● **PROBLEM STATEMENT**: Give back all the records below, unaltered.

(Records from a dataset)
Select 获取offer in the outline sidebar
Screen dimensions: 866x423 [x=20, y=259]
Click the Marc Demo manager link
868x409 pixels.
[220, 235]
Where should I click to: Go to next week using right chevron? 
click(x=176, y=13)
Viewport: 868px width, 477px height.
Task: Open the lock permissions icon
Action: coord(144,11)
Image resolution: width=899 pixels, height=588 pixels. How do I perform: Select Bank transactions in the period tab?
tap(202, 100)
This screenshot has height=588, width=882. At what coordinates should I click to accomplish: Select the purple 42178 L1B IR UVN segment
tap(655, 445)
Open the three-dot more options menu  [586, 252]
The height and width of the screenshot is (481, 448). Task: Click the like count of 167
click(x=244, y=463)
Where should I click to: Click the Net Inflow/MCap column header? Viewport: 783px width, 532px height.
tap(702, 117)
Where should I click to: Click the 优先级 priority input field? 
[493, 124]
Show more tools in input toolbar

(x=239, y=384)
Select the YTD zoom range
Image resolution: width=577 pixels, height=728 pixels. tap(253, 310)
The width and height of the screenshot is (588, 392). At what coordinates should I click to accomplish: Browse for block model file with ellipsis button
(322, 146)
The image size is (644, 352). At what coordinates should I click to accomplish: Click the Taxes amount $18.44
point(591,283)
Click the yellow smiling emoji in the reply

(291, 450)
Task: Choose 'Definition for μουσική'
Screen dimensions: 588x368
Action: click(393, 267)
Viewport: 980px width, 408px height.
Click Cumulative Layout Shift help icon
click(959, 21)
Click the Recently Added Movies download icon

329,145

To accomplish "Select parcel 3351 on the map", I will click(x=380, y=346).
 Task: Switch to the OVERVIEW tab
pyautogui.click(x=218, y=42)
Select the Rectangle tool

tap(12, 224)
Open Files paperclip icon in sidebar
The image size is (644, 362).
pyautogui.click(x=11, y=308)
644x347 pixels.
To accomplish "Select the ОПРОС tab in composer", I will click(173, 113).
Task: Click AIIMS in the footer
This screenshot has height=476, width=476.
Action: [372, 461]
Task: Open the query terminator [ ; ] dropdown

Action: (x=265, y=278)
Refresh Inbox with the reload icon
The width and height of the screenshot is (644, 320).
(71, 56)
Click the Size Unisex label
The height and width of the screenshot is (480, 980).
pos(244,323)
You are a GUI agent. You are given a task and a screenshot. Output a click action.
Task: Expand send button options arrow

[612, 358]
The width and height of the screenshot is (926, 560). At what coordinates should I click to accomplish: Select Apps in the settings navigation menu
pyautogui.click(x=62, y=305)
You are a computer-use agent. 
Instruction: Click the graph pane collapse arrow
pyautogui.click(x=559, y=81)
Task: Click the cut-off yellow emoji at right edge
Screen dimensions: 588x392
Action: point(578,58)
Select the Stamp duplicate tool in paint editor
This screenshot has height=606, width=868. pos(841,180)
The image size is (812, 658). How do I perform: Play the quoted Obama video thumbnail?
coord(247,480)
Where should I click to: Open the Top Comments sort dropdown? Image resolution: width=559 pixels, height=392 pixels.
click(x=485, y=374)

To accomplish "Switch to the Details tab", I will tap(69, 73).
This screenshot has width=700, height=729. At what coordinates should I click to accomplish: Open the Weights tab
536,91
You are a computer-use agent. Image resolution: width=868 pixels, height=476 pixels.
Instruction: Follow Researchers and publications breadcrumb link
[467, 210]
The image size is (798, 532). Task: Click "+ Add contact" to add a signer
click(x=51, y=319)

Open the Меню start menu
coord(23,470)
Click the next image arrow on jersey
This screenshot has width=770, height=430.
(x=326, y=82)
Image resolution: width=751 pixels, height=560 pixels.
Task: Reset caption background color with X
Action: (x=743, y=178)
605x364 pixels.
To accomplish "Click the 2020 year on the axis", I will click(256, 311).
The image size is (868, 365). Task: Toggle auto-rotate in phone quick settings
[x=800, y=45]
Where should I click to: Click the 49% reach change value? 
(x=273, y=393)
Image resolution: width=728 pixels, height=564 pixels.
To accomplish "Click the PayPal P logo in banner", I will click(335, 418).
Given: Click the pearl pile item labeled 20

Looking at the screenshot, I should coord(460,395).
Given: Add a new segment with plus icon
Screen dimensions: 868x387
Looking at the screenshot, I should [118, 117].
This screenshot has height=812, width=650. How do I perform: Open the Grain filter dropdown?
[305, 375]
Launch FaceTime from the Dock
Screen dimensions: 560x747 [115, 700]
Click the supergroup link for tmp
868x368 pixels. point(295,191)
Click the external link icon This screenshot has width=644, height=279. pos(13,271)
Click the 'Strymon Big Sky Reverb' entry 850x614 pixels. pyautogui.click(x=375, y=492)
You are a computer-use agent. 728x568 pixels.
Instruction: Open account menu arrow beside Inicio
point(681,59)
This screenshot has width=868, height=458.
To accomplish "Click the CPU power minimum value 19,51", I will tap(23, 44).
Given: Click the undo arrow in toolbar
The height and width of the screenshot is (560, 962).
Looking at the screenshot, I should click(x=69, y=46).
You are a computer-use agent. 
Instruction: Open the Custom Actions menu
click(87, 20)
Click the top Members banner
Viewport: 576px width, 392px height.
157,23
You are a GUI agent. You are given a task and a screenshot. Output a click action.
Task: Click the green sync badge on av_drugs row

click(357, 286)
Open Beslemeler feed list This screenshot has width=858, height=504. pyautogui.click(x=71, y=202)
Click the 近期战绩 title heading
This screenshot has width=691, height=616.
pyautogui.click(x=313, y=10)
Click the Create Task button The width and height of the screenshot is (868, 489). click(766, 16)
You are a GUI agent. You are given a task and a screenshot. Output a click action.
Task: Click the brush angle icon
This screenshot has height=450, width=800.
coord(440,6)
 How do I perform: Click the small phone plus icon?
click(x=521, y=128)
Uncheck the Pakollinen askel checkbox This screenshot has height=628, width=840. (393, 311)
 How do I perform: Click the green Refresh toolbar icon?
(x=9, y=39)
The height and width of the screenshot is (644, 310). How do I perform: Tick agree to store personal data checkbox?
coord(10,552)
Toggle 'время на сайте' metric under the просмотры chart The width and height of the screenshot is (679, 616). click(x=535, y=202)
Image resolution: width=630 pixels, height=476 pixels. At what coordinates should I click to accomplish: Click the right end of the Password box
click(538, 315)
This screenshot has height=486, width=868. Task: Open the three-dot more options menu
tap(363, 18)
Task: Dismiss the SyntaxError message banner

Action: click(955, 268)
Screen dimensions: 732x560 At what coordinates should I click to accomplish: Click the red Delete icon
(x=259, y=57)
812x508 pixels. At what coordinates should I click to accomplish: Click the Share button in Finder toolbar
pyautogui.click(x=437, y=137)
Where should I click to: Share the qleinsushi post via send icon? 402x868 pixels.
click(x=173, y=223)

● **FINISHED EXERCISE**:
Select 获取offer in the outline sidebar
Screen dimensions: 866x423 [x=20, y=259]
Click the Marc Demo manager link
868x409 pixels.
[220, 235]
Where should I click to: Go to next week using right chevron? 
click(x=176, y=13)
Viewport: 868px width, 477px height.
Task: Open the lock permissions icon
Action: coord(144,11)
Image resolution: width=899 pixels, height=588 pixels. How do I perform: Select Bank transactions in the period tab?
tap(202, 100)
This screenshot has height=588, width=882. At what coordinates should I click to accomplish: Select the purple 42178 L1B IR UVN segment
tap(655, 445)
Open the three-dot more options menu  [586, 252]
The height and width of the screenshot is (481, 448). Task: Click the like count of 167
click(x=244, y=463)
Where should I click to: Click the Net Inflow/MCap column header? Viewport: 783px width, 532px height.
tap(702, 117)
Where should I click to: Click the 优先级 priority input field? 
[493, 124]
Show more tools in input toolbar

(x=239, y=384)
Select the YTD zoom range
Image resolution: width=577 pixels, height=728 pixels. tap(253, 310)
The width and height of the screenshot is (588, 392). At what coordinates should I click to accomplish: Browse for block model file with ellipsis button
(322, 146)
The image size is (644, 352). At what coordinates should I click to accomplish: Click the Taxes amount $18.44
point(591,283)
Click the yellow smiling emoji in the reply

(291, 450)
Task: Choose 'Definition for μουσική'
Screen dimensions: 588x368
Action: click(393, 267)
Viewport: 980px width, 408px height.
Click Cumulative Layout Shift help icon
click(959, 21)
Click the Recently Added Movies download icon

329,145

To accomplish "Select parcel 3351 on the map", I will click(x=380, y=346).
 Task: Switch to the OVERVIEW tab
pyautogui.click(x=218, y=42)
Select the Rectangle tool

tap(12, 224)
Open Files paperclip icon in sidebar
The image size is (644, 362).
pyautogui.click(x=11, y=308)
644x347 pixels.
To accomplish "Select the ОПРОС tab in composer", I will click(173, 113).
Task: Click AIIMS in the footer
This screenshot has height=476, width=476.
Action: [372, 461]
Task: Open the query terminator [ ; ] dropdown

Action: (x=265, y=278)
Refresh Inbox with the reload icon
The width and height of the screenshot is (644, 320).
(71, 56)
Click the Size Unisex label
The height and width of the screenshot is (480, 980).
pos(244,323)
You are a GUI agent. You are given a task and a screenshot. Output a click action.
Task: Expand send button options arrow

[612, 358]
The width and height of the screenshot is (926, 560). At what coordinates should I click to accomplish: Select Apps in the settings navigation menu
pyautogui.click(x=62, y=305)
You are a computer-use agent. 
Instruction: Click the graph pane collapse arrow
pyautogui.click(x=559, y=81)
Task: Click the cut-off yellow emoji at right edge
Screen dimensions: 588x392
Action: point(578,58)
Select the Stamp duplicate tool in paint editor
This screenshot has height=606, width=868. pos(841,180)
The image size is (812, 658). How do I perform: Play the quoted Obama video thumbnail?
coord(247,480)
Where should I click to: Open the Top Comments sort dropdown? Image resolution: width=559 pixels, height=392 pixels.
click(x=485, y=374)

To accomplish "Switch to the Details tab", I will tap(69, 73).
This screenshot has width=700, height=729. At what coordinates should I click to accomplish: Open the Weights tab
536,91
You are a computer-use agent. Image resolution: width=868 pixels, height=476 pixels.
Instruction: Follow Researchers and publications breadcrumb link
[467, 210]
The image size is (798, 532). Task: Click "+ Add contact" to add a signer
click(x=51, y=319)

Open the Меню start menu
coord(23,470)
Click the next image arrow on jersey
This screenshot has width=770, height=430.
(x=326, y=82)
Image resolution: width=751 pixels, height=560 pixels.
Task: Reset caption background color with X
Action: (x=743, y=178)
605x364 pixels.
To accomplish "Click the 2020 year on the axis", I will click(256, 311).
The image size is (868, 365). Task: Toggle auto-rotate in phone quick settings
[x=800, y=45]
Where should I click to: Click the 49% reach change value? 
(x=273, y=393)
Image resolution: width=728 pixels, height=564 pixels.
To accomplish "Click the PayPal P logo in banner", I will click(335, 418).
Given: Click the pearl pile item labeled 20

Looking at the screenshot, I should coord(460,395).
Given: Add a new segment with plus icon
Screen dimensions: 868x387
Looking at the screenshot, I should [118, 117].
This screenshot has height=812, width=650. How do I perform: Open the Grain filter dropdown?
[305, 375]
Launch FaceTime from the Dock
Screen dimensions: 560x747 [115, 700]
Click the supergroup link for tmp
868x368 pixels. point(295,191)
Click the external link icon This screenshot has width=644, height=279. pos(13,271)
Click the 'Strymon Big Sky Reverb' entry 850x614 pixels. pyautogui.click(x=375, y=492)
You are a computer-use agent. 728x568 pixels.
Instruction: Open account menu arrow beside Inicio
point(681,59)
This screenshot has width=868, height=458.
To accomplish "Click the CPU power minimum value 19,51", I will tap(23, 44).
Given: Click the undo arrow in toolbar
The height and width of the screenshot is (560, 962).
Looking at the screenshot, I should click(x=69, y=46).
You are a computer-use agent. 
Instruction: Open the Custom Actions menu
click(87, 20)
Click the top Members banner
Viewport: 576px width, 392px height.
157,23
You are a GUI agent. You are given a task and a screenshot. Output a click action.
Task: Click the green sync badge on av_drugs row

click(357, 286)
Open Beslemeler feed list This screenshot has width=858, height=504. pyautogui.click(x=71, y=202)
Click the 近期战绩 title heading
This screenshot has width=691, height=616.
pyautogui.click(x=313, y=10)
Click the Create Task button The width and height of the screenshot is (868, 489). click(766, 16)
You are a GUI agent. You are given a task and a screenshot. Output a click action.
Task: Click the brush angle icon
This screenshot has height=450, width=800.
coord(440,6)
 How do I perform: Click the small phone plus icon?
click(x=521, y=128)
Uncheck the Pakollinen askel checkbox This screenshot has height=628, width=840. (393, 311)
 How do I perform: Click the green Refresh toolbar icon?
(x=9, y=39)
The height and width of the screenshot is (644, 310). How do I perform: Tick agree to store personal data checkbox?
coord(10,552)
Toggle 'время на сайте' metric under the просмотры chart The width and height of the screenshot is (679, 616). click(x=535, y=202)
Image resolution: width=630 pixels, height=476 pixels. At what coordinates should I click to accomplish: Click the right end of the Password box
click(538, 315)
This screenshot has height=486, width=868. Task: Open the three-dot more options menu
tap(363, 18)
Task: Dismiss the SyntaxError message banner

Action: click(955, 268)
Screen dimensions: 732x560 At what coordinates should I click to accomplish: Click the red Delete icon
(x=259, y=57)
812x508 pixels. At what coordinates should I click to accomplish: Click the Share button in Finder toolbar
pyautogui.click(x=437, y=137)
Where should I click to: Share the qleinsushi post via send icon? 402x868 pixels.
click(x=173, y=223)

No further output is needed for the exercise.